As Sophia and Charles walked toward the path to the beach, the children raced ahead. She sought the right words to ease Charles’s sorrow. “Your daughter really is a caring child.”

He snorted a terse laugh as they went past the hedges that divided the garden from the untamed headland. “All she seems to care about is disagreeing with everything I say. She seems ready to do everything she can to raise my ire.”

“She does not trust you yet because she does not know you. Give her a chance to get to know you.”

“She has had no problem getting to know and trust you.”

“I am not her father.”

“Obviously.” Vexation slipped into his voice again.

Sophia paused. “Charles, the children came here with no expectations of me, so it has been easy for them to trust me.”

“They cannot trust me because they believe that I abandoned them.” He winced as he spoke, and she guessed he had said more than he intended.

“They don’t understand about the obligations that kept you from them. Michael is learning to trust you, because he never had a reason to distrust you.”

“But Gemma has memories of when I was there and when I left.”

Sophia nodded, blinking back tears. “And she had no idea if you would ever come back. Her mother went away and did not ever return, so why would she expect you to?”

Charles stared at her in silence. Had she said too much, stuck her nose in where it did not belong?

“Sophia!” called Gemma. “Can we go down the cliff?”

She started to turn to answer, but Charles’s hand on her elbow halted her. Slowly she looked at him. She had seen his fury. She had seen his sorrow, but she never had seen a candid expression like this one.

“How did you become this wise?” he whispered so low that the sea wind almost blew the words away.

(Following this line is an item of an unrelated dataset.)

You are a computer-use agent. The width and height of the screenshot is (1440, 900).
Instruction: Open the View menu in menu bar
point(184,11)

“Experience.” Her voice was as hushed as his.

“I don’t understand.”

“My father died, and he is not coming back. As an adult, I understand he will be there to greet me in heaven, but the small part of me that remains my father’s little girl is angry and hurt that he would leave me.”

“And you think Gemma feels the same way?”

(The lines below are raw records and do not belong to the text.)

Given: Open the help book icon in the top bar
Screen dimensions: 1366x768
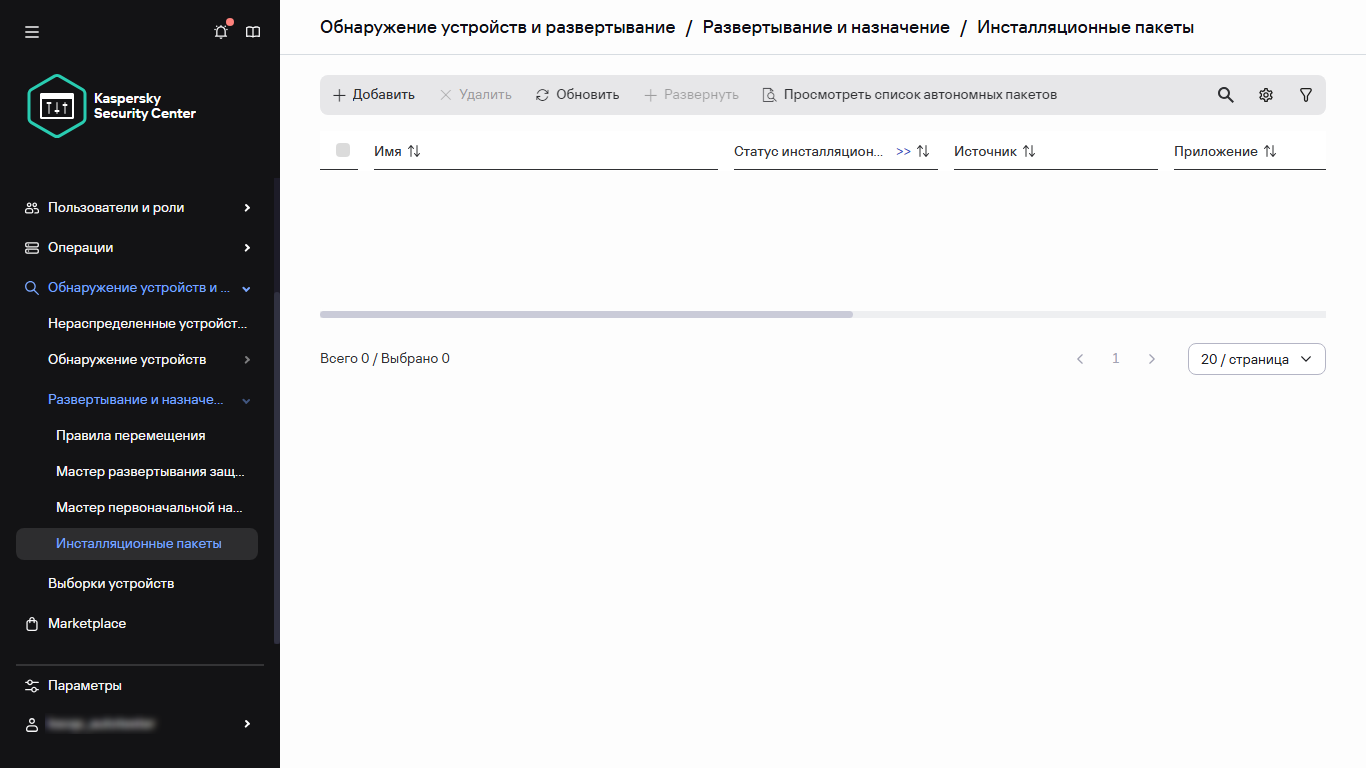Looking at the screenshot, I should click(253, 31).
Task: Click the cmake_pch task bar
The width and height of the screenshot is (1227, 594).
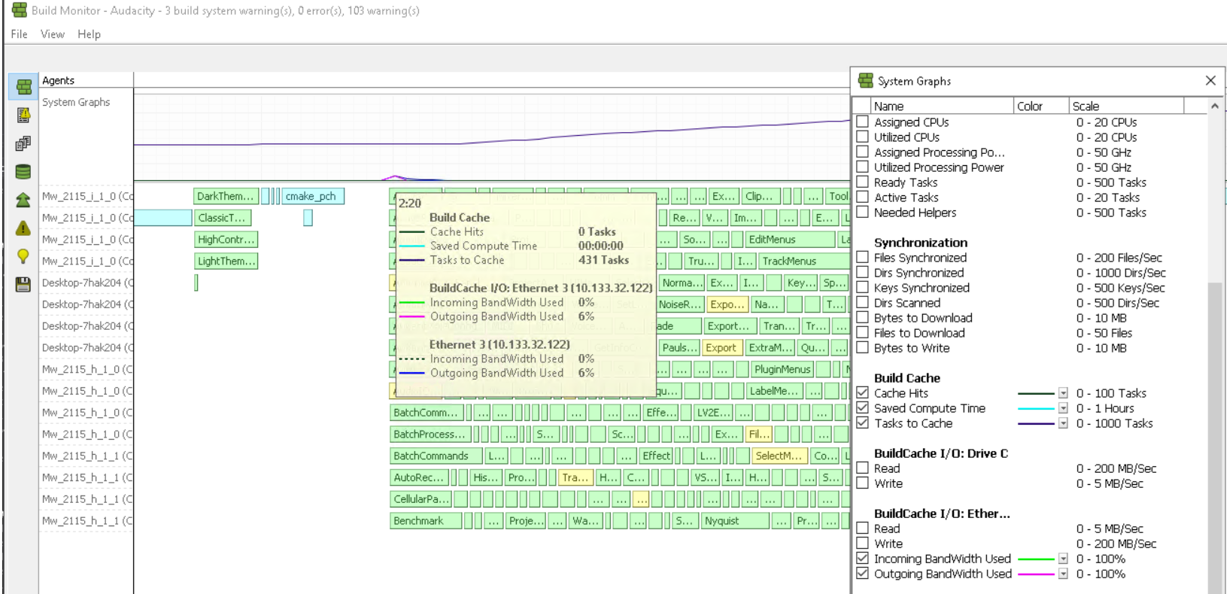Action: (313, 196)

“Y-y-yes.” She bit her lower lip to keep it from quivering more.

“I had no idea.”

“When your wife died—”

“That was different.”

She wanted to ask him how, but refrained. His eyes had hardened as soon as she mentioned his wife.

“Just as you are different, Sophia,” he said.

Her first instinct was to spin on her heel and storm away. He did not need to tell her that she was different. People had been pointing that out since she had sprouted like a bean when she was ten. Why was he being cruel when they had been speaking from the heart?

Before she could ask that, he added, “You are the first person I have met since I returned from France who has not been curious about my scar. Most people stare and many ask how it happened.”

“Including your children?”

Again emotion flashed through his eyes, but this time it was sorrow. “I think Michael was half-frightened of me at first, but then I told him how Bradby saved my life when a French soldier took aim at me with his sword. He was so excited to be in the presence of a true hero that he came to accept me.”

“Mr. Bradby saved your life?”

Charles sighed. “You know he is not the man he was. A braver man I have never met. When the French ambushed us, he jumped onto a soldier who was about to slice my head off. He deflected the man’s blow, leaving me with my head.” He smiled sadly. “
That
is the reason I put up with his endless jests.”

“They are a small price to pay.”

“At times, it feels like the debt is far too heavy.”

“Papa!” called Michael from the top of the cliff path.

Charles walked toward where his son and Gemma waited. When Sophia caught up with them, he said, “Thank you.”